We consider functional linear regression models where functional outcomes are associated with scalar predictors by coefficient functions with shape constraints, such as monotonicity and convexity, that apply to sub-domains of interest. To validate the partial shape constraints, we propose testing a composite hypothesis of linear functional constraints on regression coefficients. Our approach employs kernel- and spline-based methods within a unified inferential framework, evaluating the statistical significance of the hypothesis by measuring an $L^2$-distance between constrained and unconstrained model fits. In the theoretical study of large-sample analysis under mild conditions, we show that both methods achieve the standard rate of convergence observed in the nonparametric estimation literature.

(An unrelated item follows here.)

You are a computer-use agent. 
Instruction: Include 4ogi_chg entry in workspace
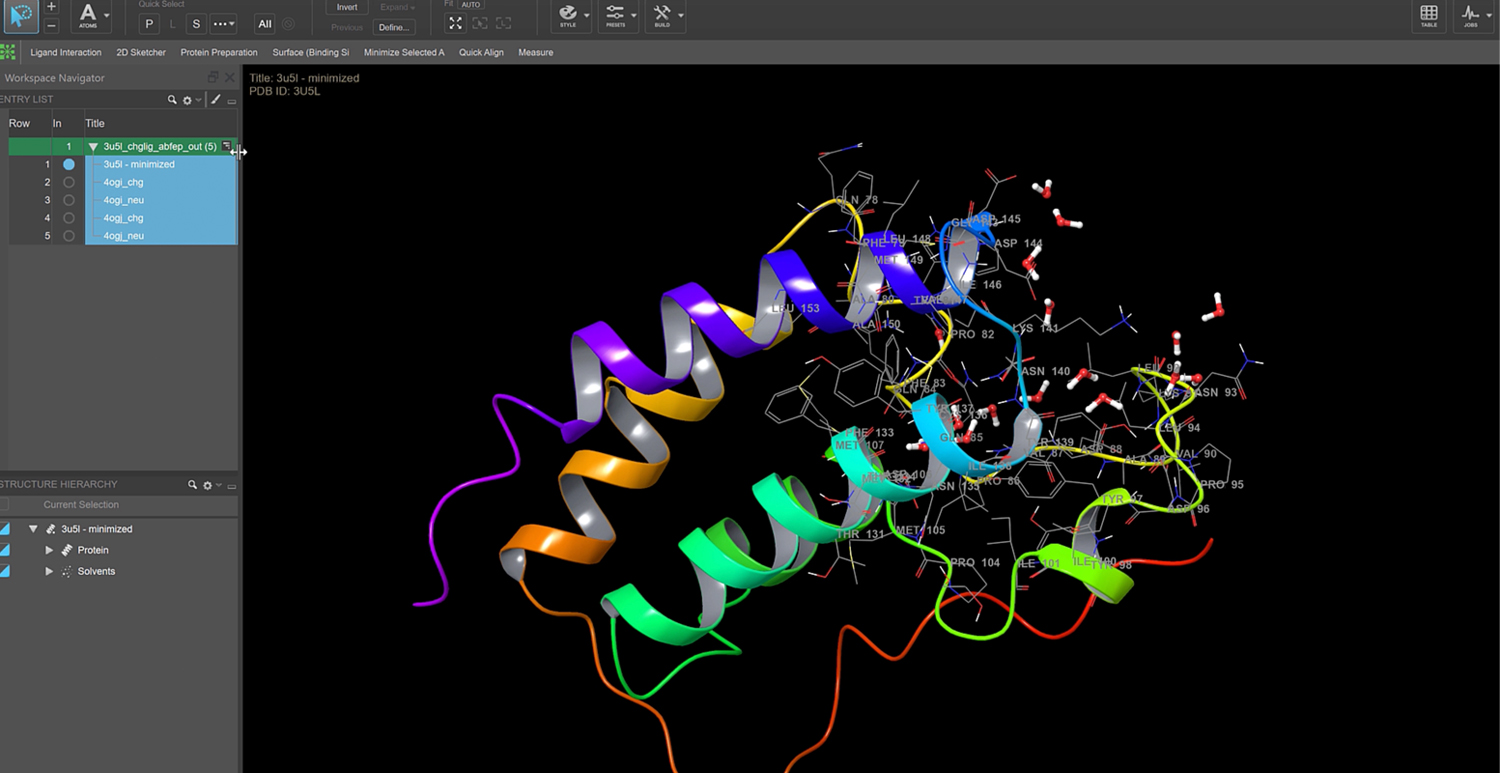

Through numerical experiments of finite-sample analysis, we demonstrate that the type I error rate keeps the significance level as specified across various scenarios and that the power increases with sample size, confirming the consistency of the test procedure under both estimation methods. Our theoretical and numerical results provide researchers the flexibility to choose a method based on computational preference. The practicality of partial shape-constrained inference is illustrated by two data applications: one involving clinical trials of NeuroBloc in type A-resistant cervical dystonia and the other with the National Institute of Mental Health Schizophrenia Study.